[EXERCISE MATERIALS]
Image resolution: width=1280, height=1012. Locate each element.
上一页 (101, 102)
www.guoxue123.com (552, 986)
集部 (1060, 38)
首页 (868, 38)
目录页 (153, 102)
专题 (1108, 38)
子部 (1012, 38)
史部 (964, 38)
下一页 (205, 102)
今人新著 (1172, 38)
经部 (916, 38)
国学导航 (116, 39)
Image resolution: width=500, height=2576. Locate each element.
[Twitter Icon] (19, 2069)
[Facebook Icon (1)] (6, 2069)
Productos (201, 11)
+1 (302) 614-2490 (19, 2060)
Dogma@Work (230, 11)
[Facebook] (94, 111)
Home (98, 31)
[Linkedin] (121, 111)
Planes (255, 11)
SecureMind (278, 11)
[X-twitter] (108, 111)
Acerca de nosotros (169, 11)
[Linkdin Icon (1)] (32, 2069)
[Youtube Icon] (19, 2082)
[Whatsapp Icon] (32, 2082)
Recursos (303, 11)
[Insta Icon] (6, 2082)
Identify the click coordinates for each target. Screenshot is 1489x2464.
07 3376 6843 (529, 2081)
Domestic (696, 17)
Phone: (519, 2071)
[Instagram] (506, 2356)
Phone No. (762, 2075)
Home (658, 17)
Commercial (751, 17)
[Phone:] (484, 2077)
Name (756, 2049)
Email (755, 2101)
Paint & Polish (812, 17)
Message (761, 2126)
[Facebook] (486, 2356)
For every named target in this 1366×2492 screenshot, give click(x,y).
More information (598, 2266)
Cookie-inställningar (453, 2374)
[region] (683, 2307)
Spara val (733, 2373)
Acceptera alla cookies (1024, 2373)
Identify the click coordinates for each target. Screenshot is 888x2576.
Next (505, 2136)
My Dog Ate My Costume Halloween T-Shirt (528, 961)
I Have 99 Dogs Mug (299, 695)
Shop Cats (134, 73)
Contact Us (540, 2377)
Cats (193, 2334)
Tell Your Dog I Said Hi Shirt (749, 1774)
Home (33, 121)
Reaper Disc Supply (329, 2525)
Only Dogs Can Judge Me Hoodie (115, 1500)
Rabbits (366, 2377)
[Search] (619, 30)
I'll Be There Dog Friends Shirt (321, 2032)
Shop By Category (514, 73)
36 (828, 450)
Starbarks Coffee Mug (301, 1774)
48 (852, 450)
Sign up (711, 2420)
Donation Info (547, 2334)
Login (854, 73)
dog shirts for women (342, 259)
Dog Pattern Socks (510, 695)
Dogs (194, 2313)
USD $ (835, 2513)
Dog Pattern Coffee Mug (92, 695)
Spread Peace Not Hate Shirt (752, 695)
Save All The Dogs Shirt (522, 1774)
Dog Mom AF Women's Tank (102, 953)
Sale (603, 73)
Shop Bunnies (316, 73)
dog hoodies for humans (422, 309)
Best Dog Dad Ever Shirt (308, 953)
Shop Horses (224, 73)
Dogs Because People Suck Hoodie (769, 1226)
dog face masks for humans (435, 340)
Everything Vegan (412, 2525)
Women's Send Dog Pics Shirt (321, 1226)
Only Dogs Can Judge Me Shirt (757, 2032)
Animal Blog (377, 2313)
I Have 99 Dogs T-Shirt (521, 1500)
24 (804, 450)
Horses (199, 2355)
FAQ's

[WHAT IS EXPECTED]
Looking at the records above, return exactly the lines from the line with "[Facebook] (94, 111)" to the line with "[Facebook] (486, 2356)", both ends included.

[COMPLETED TASK]
[Facebook] (94, 111)
Home (98, 31)
[Linkedin] (121, 111)
Planes (255, 11)
SecureMind (278, 11)
[X-twitter] (108, 111)
Acerca de nosotros (169, 11)
[Linkdin Icon (1)] (32, 2069)
[Youtube Icon] (19, 2082)
[Whatsapp Icon] (32, 2082)
Recursos (303, 11)
[Insta Icon] (6, 2082)
Identify the click coordinates for each target. Screenshot is 1489x2464.
07 3376 6843 (529, 2081)
Domestic (696, 17)
Phone: (519, 2071)
[Instagram] (506, 2356)
Phone No. (762, 2075)
Home (658, 17)
Commercial (751, 17)
[Phone:] (484, 2077)
Name (756, 2049)
Email (755, 2101)
Paint & Polish (812, 17)
Message (761, 2126)
[Facebook] (486, 2356)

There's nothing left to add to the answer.